Continuing the job of fixing Amtrak can wait till tomorrow.
Ask
anyone, especially a bluegrass fan, what the best train song, or even what the
best song of Americana is, and you may come back with a vote for The City of
New Orleans, the ballad with the famous refrain, “Good morning,
America. How Are Ya?” It was written by Steve Goodman, and first
performed only a few miles from our station at the Philadelphia Folk Festival
in 1970, almost exactly 35 years to the day before the beginning of the
campaign to save Cornwells Heights.
The
song apparently didn’t really catch hold until Arlo Guthrie recorded it and
sent it up the charts in 1972. Many
other artists have performed and recorded it since then. I’ve checked. I bought eight different CDs yesterday, looking for just the
right rendition. The “right” rendition
for contemporary ears, in my opinion, is the version recorded by Randy
Scruggs. The original Goodman and
Guthrie versions are also great, and if you have a chance to listen to all
three in chronological order, you can hear the song age like a very fine wine. Randy Scruggs pierced the song’s sweet spot
with the right tempo, the right orchestration, the right choral backup, and
just the right clacking of the tracks and the tracks and the tracks…
Just
before he died, John Denver put out a very good album of train songs, entitled All
Aboard, which includes The City of New Orleans, and which can easily
be justified as an additional CD purchase by the hauntingly poignant song
thereon, Jenny Dreamed of Trains, which begins (and secretly ends) the
album. John Denver died in the crash of
a Long-EZ airplane he had bought the day before in October, 1997. Apparently he either forgot to gas up his
secondary fuel tank or failed to switch over to it in time when the first one
ran dry. The last song listed on the
last of his albums is The City of New Orleans.

- **Dataset excerpts**
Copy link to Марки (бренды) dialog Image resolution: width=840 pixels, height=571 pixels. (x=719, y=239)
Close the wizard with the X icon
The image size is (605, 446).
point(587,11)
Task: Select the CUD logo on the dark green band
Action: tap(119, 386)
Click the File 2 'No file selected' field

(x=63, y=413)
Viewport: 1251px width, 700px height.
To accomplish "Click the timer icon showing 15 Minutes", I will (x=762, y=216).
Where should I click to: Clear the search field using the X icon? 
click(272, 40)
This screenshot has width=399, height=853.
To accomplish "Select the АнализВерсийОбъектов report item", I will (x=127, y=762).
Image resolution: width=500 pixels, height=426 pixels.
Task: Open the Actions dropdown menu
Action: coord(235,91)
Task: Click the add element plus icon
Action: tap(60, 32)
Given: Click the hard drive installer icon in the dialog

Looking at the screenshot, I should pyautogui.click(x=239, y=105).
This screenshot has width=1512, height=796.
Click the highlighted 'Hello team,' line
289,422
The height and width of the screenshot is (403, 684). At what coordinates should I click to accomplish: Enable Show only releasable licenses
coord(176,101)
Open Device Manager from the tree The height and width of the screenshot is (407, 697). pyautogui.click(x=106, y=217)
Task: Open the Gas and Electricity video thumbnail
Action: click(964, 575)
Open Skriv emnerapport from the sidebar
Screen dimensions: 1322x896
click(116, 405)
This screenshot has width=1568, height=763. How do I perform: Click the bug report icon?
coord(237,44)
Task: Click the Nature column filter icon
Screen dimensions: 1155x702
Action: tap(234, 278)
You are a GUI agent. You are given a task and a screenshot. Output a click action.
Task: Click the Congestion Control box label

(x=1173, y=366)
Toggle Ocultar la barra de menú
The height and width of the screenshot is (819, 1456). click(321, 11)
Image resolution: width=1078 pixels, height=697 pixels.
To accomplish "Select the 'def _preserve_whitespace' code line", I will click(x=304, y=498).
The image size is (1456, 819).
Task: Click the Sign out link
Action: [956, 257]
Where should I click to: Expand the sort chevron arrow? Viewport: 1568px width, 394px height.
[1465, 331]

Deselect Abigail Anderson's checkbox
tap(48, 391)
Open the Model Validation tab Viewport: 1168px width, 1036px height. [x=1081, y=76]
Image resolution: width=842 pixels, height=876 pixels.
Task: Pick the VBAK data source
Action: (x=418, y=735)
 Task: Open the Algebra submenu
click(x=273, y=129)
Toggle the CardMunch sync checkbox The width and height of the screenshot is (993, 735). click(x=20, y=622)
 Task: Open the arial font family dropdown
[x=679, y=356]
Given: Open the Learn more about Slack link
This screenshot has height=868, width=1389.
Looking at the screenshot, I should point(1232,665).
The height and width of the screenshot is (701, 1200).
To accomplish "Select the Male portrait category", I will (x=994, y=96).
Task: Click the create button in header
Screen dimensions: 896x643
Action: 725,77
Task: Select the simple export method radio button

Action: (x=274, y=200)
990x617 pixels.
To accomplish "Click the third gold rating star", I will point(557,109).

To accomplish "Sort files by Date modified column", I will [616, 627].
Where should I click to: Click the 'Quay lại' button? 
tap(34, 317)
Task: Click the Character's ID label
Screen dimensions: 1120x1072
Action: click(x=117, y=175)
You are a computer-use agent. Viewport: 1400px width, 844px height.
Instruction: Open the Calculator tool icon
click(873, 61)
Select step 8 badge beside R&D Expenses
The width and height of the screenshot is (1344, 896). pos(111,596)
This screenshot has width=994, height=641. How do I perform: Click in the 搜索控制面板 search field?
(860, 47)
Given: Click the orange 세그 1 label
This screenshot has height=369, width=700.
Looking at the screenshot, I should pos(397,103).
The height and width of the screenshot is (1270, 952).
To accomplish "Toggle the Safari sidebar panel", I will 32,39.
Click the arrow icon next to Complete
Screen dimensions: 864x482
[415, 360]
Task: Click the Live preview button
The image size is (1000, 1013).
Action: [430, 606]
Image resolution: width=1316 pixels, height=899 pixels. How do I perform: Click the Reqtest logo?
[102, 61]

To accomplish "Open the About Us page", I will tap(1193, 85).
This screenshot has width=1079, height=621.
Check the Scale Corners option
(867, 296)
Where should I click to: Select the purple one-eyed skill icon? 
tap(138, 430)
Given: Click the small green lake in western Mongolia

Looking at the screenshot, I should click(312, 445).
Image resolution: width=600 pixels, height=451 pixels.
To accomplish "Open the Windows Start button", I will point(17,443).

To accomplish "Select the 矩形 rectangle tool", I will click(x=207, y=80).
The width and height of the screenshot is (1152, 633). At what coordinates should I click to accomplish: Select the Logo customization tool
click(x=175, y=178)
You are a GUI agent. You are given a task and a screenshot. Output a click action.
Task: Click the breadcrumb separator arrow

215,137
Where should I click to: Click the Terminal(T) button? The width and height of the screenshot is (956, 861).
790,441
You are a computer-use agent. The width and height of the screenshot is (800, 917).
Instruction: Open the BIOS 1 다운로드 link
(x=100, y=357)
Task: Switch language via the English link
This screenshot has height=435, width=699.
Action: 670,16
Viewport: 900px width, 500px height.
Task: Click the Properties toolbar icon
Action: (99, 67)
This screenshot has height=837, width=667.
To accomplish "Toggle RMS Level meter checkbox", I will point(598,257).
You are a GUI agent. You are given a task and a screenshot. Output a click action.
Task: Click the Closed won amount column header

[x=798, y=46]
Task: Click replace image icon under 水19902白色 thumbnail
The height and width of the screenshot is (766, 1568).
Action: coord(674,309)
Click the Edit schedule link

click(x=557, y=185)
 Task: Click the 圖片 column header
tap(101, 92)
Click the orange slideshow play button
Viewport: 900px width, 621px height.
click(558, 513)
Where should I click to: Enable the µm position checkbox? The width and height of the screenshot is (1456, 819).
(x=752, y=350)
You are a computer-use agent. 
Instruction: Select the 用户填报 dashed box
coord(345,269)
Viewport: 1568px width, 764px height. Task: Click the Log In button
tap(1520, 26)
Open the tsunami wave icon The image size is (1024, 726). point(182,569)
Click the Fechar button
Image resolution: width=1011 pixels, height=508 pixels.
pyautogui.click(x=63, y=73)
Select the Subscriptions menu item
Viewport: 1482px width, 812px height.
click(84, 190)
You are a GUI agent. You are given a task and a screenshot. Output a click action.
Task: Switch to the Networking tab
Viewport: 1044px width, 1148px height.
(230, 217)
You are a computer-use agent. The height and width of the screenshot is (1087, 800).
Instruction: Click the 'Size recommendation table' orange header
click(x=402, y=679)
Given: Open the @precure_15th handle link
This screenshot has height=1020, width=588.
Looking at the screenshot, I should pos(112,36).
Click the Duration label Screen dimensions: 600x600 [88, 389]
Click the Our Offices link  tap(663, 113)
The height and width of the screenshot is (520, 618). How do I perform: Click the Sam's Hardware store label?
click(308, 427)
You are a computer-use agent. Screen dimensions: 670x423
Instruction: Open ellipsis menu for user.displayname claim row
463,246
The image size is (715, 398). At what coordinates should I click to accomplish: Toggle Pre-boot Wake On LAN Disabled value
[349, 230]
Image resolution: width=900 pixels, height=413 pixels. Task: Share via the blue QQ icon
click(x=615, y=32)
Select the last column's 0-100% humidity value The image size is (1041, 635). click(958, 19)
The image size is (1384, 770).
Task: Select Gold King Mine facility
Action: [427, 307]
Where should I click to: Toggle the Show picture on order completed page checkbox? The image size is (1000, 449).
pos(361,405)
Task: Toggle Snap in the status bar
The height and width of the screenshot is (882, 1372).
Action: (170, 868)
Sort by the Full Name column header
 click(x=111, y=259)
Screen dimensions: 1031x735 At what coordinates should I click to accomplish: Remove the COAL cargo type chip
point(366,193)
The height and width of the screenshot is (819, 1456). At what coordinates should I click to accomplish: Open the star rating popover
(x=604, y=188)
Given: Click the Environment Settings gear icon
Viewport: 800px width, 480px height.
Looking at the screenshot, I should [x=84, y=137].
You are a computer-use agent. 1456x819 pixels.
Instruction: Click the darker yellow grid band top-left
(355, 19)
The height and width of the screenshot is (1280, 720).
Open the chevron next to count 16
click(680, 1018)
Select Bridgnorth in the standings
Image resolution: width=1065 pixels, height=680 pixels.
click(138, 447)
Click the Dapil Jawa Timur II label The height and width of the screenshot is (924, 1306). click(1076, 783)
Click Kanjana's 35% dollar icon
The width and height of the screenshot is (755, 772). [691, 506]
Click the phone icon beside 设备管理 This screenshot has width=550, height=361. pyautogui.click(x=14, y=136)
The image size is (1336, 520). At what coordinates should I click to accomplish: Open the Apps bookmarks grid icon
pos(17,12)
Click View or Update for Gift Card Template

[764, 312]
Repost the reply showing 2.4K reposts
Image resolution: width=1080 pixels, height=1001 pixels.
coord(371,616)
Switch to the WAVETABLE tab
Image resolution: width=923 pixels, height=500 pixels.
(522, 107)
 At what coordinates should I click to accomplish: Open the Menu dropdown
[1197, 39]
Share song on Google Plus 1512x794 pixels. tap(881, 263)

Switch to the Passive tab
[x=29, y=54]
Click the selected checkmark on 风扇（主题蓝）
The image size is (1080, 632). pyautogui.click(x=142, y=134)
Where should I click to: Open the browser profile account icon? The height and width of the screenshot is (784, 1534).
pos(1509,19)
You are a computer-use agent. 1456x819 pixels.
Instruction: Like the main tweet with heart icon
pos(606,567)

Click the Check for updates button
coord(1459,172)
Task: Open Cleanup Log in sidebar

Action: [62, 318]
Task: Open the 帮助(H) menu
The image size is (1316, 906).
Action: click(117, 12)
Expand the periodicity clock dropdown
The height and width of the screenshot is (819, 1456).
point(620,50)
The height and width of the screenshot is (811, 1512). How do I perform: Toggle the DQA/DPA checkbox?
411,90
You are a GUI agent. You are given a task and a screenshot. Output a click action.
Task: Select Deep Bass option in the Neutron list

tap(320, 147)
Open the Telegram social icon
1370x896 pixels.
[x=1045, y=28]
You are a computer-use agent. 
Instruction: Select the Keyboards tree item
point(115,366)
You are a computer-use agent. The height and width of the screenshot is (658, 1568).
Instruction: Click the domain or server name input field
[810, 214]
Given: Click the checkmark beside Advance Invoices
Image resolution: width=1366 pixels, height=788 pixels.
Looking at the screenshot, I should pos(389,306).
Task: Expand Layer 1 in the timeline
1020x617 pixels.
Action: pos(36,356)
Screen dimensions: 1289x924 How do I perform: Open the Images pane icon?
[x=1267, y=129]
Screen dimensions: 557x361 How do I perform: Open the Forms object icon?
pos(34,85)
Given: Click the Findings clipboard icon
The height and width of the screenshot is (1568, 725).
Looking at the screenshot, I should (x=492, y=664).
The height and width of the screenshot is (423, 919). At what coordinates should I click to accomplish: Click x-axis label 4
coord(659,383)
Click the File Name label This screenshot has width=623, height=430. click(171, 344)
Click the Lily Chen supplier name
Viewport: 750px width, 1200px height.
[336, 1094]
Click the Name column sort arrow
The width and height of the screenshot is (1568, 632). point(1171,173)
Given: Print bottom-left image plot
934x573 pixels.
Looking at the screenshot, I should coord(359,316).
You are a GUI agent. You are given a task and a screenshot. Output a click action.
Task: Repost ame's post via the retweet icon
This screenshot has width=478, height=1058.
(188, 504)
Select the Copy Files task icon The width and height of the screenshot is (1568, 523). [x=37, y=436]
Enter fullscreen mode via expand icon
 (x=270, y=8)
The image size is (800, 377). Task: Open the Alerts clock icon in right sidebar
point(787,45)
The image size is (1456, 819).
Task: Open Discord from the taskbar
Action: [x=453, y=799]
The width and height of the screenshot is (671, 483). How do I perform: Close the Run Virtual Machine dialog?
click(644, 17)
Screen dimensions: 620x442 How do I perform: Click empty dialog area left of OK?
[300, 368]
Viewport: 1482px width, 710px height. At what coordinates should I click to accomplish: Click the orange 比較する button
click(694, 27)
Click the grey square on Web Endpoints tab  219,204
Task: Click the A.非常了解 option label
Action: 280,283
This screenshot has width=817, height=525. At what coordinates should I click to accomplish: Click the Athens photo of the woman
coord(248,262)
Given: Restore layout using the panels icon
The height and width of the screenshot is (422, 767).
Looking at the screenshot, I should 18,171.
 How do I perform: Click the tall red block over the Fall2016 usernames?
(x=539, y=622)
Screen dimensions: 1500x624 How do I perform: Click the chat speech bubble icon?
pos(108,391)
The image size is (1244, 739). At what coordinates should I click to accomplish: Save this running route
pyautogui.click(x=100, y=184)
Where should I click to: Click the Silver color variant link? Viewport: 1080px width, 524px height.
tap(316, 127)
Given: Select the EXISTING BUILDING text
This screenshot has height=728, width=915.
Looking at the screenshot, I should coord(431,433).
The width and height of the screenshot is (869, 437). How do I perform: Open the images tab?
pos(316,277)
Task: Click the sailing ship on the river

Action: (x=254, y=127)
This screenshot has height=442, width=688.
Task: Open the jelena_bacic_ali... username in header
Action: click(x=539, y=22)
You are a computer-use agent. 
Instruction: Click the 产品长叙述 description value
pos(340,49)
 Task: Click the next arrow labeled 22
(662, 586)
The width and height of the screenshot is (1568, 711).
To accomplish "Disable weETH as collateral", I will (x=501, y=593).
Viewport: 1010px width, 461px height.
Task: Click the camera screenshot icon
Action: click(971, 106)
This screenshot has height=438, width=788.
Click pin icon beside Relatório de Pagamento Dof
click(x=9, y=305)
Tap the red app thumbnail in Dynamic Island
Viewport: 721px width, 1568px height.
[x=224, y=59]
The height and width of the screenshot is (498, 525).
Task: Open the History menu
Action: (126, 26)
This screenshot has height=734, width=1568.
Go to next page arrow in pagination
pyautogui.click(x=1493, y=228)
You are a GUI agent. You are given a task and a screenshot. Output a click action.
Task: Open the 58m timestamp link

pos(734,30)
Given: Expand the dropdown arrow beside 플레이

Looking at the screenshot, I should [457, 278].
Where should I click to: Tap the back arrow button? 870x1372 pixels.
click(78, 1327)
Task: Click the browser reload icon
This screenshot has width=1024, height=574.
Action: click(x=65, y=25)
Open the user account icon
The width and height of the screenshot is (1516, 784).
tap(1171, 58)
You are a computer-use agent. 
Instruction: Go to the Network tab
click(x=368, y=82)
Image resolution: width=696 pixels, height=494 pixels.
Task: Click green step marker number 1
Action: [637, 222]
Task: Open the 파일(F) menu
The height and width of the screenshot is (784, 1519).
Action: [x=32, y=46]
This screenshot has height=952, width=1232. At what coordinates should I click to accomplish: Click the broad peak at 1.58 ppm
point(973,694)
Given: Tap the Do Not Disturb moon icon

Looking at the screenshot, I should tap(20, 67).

- **Written task**
In the train-song text, rewrite the stretch from "Continuing the job" through "save Cornwells Heights.", replacing "bluegrass" with "folk".

- **Output below**
Continuing the job of fixing Amtrak can wait till tomorrow.
Ask
anyone, especially a folk fan, what the best train song, or even what the
best song of Americana is, and you may come back with a vote for The City of
New Orleans, the ballad with the famous refrain, “Good morning,
America. How Are Ya?” It was written by Steve Goodman, and first
performed only a few miles from our station at the Philadelphia Folk Festival
in 1970, almost exactly 35 years to the day before the beginning of the
campaign to save Cornwells Heights.